In the movie Jurassic Park, a theme park promoter (played by the great actor Richard Attenborough) working with some scientists, figure out how to create real dinosaurs from DNA preserved in mosquitos, which are further preserved in amber. The concept was created by the physician and fiction writer Michael Crichton. Crichton had recently learned about the concept of Chaos Theory, without actually really understanding what it is, and his "mathematician" character played by Jeff Goldblum, questions whether such a thing is a good idea or not, even if it is possible. There are many, many things wrong with the idea of Jurassic Park, and it is probably impossible.
1: They got the DNA from the gut of mosquitos, which had bitten the dinosaur shortly before they themselves were trapped in amber. Mosquitos and other things were trapped in amber from that long ago and have survived in some sense. But what's still there is their exoskeleton and not much else. The chemical processes of digestion continue at some level even after the critter has died. Eventually the acids and such are used up and only things which are harder to digest survive, but within a few hours after the mosquito ate it, the dinosaur DNA is pretty much digested, whether the mosquito is still alive or not.
2: Recent studies have found that DNA exposed to the environment and not actively being maintained by cell nuclei have a half-life of around 521 years. That is, after 521 years, the odds of being able to extract a valid DNA sequence is about 50%. After 1042 years, it's 25%. After 66 million years it's about 0.0000015%. So close to zero as to make no difference.
When Crichton wrote his book, the understanding of DNA sequencing was much less mature than it is today, but he was aware of the basic facts of these statistics.

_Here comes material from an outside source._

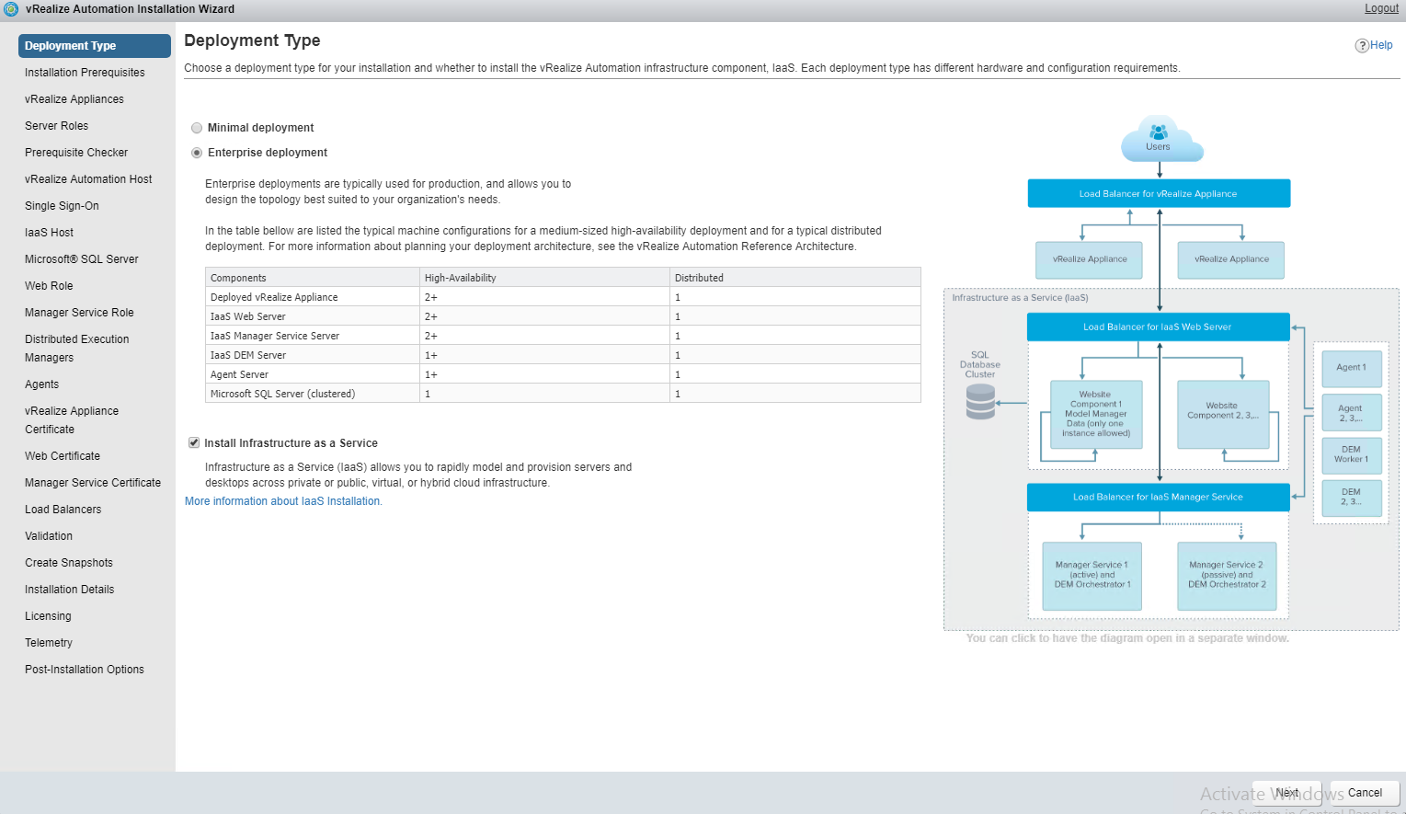Go to the Server Roles step
This screenshot has height=814, width=1406.
tap(57, 126)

3: When they found errors in the DNA in the book/movie, they were able to patch it using the DNA from frogs. Weird choice. The movie itself recognizes that birds are the dinosaur's nearest living cousins. It is far from possible to do anything like this sort of DNA patching today, but it may eventually turn out to be possible. But at that point, you're more or less making a new creature from scratch.
The reason they made this choice is because it's known that some frog species, when there are only females and no males, are able to transform one of their number into something sufficiently male as to be able to reproduce. It is quite well known that fish do this and the effect has been seen by tropical fish hobbyists.
4: The horrible whiney Jeff Goldblum character is actually toned down quite a bit from his prototype in the book. He clearly doesn't understand what Chaos Theory actually is or anything about its statistics. His argument is basically that we shouldn't ever open Pandora's box, because Chaos Theory is in charge. But in this example, what's really in charge is evolution--accelerated by an opportunistic thief misbehaving. Evolution requires astronomical numbers of individuals and years to do its magic. There are only a few handfuls of the most numerous species on the island operating for a decade or so at most. Not much is going to happen. The argument he should be making is about things like bioweapons and the waste products of nuclear fission. These things have already been produced in astronomical amounts and an incident like the one in the story will cause them to get out.
(I never liked Jeff Goldblum very much. His best role was in Into the Night, and he did a good job as a backstabbing baddie in Silverado. Jurassic Park and Independence Day cemented his place as a jerk who the director imagines can be plausible as a scientist. Actual scientists tend to disagree on the plausible as scientist part.)
(I first saw Jurassic Park in a theater with a bunch of computer hackers. When she says "Oh, this is unix, I know this", we all did a snort take. First of all, it's not unix, it's some goofy graphical shell that somebody implemented on top of unix on SGI hardware. the stuff she needs to know in order to turn the park's safety systems back on are in that goofy graphical shell and highly specific to that application. I'm sure an actual hacker put in that position could figure it out, but unix has nothing to do with it.)